The entries below are to be written out exactly, with no images included.

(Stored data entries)

++++++++++++++++++++

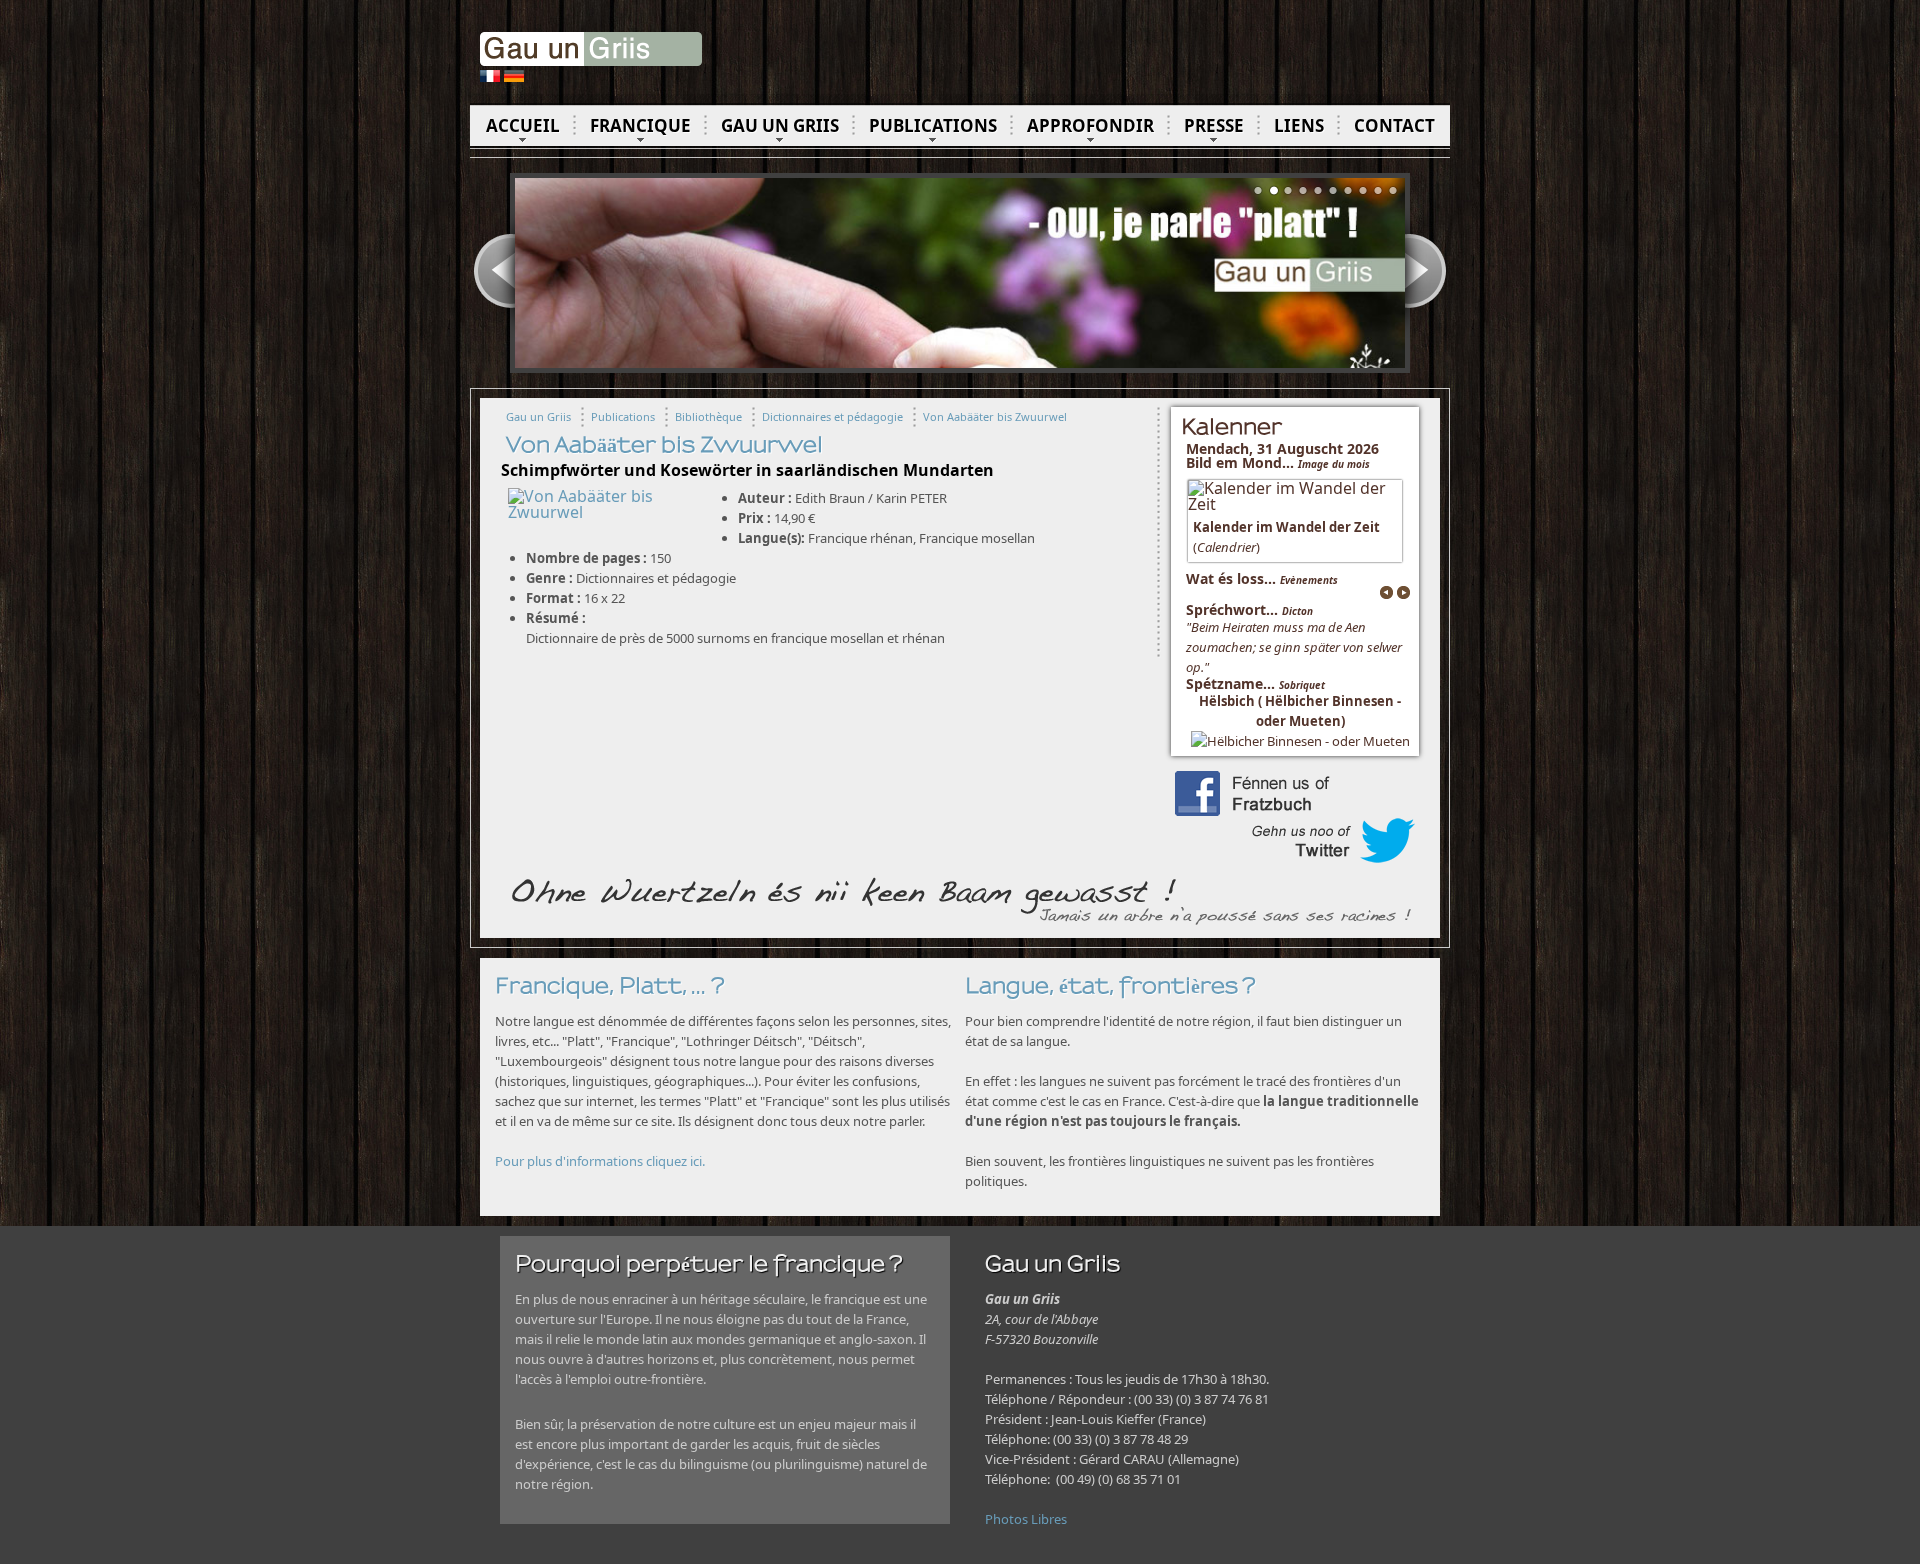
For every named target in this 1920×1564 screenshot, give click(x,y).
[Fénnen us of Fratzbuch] (1295, 810)
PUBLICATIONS (933, 125)
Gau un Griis (538, 416)
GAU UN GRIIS (780, 125)
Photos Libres (1026, 1519)
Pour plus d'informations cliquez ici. (600, 1161)
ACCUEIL (523, 125)
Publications (623, 416)
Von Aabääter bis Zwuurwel (995, 416)
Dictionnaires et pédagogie (832, 416)
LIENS (1299, 125)
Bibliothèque (708, 416)
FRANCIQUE (640, 125)
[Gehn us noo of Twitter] (1295, 857)
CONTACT (1394, 125)
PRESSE (1214, 125)
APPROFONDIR (1090, 125)
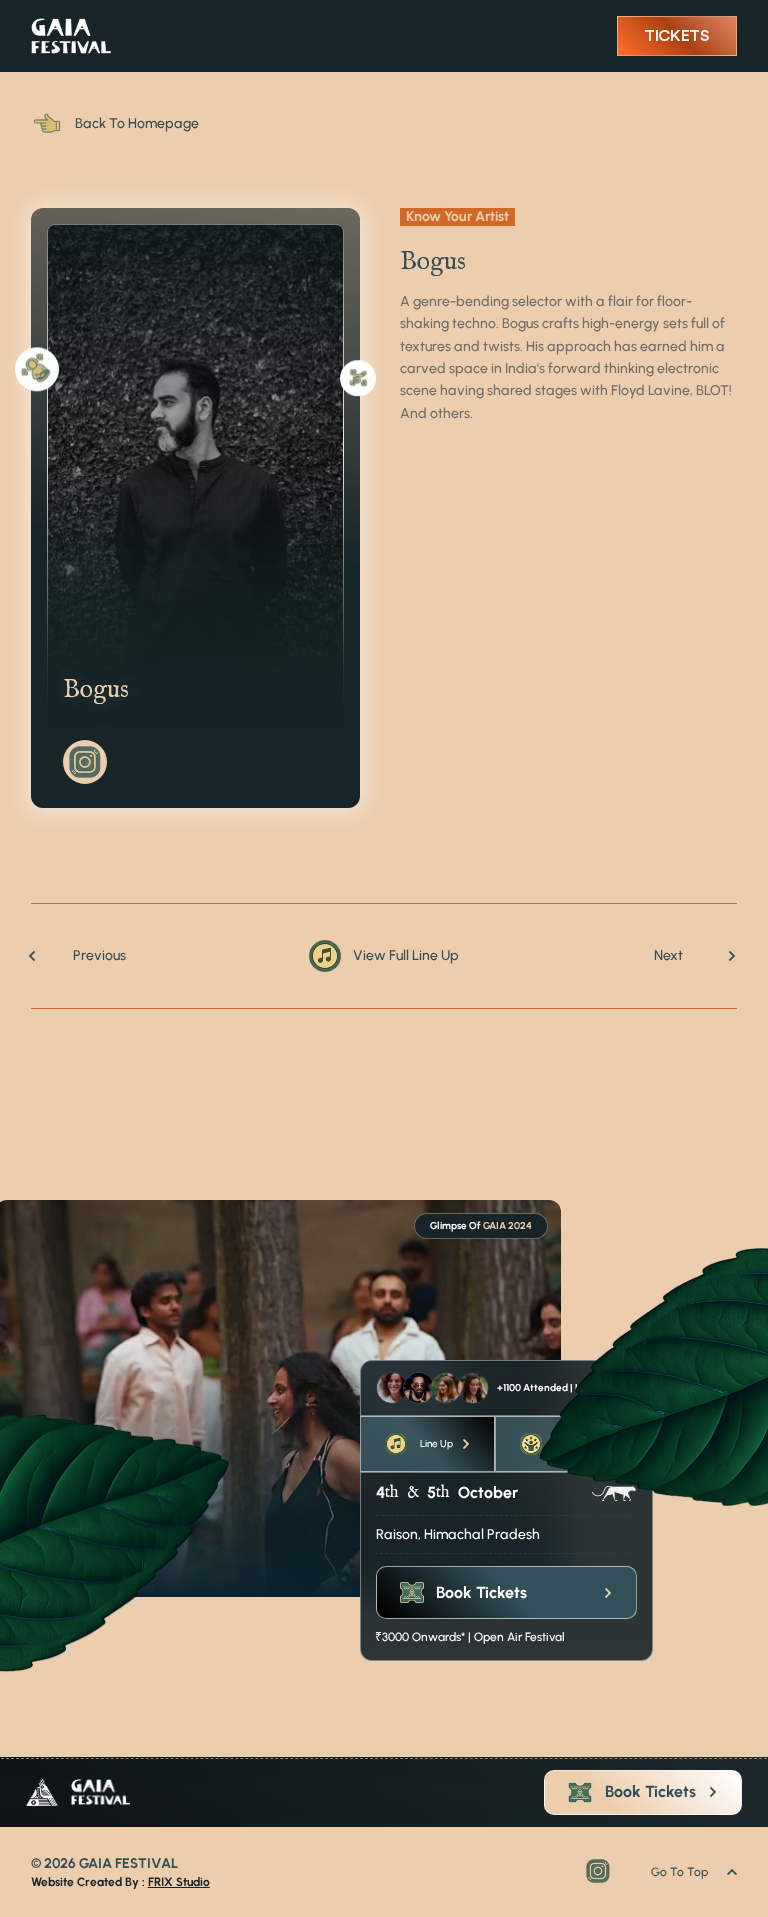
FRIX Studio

++++++++++++++++++++

COMPLETED EXERCISE |
For every named target in this 1920×1564 screenshot, give click(x,y).
[Fénnen us of Fratzbuch] (1295, 810)
PUBLICATIONS (933, 125)
Gau un Griis (538, 416)
GAU UN GRIIS (780, 125)
Photos Libres (1026, 1519)
Pour plus d'informations cliquez ici. (600, 1161)
ACCUEIL (523, 125)
Publications (623, 416)
Von Aabääter bis Zwuurwel (995, 416)
Dictionnaires et pédagogie (832, 416)
LIENS (1299, 125)
Bibliothèque (708, 416)
FRANCIQUE (640, 125)
[Gehn us noo of Twitter] (1295, 857)
CONTACT (1394, 125)
PRESSE (1214, 125)
APPROFONDIR (1090, 125)
FRIX Studio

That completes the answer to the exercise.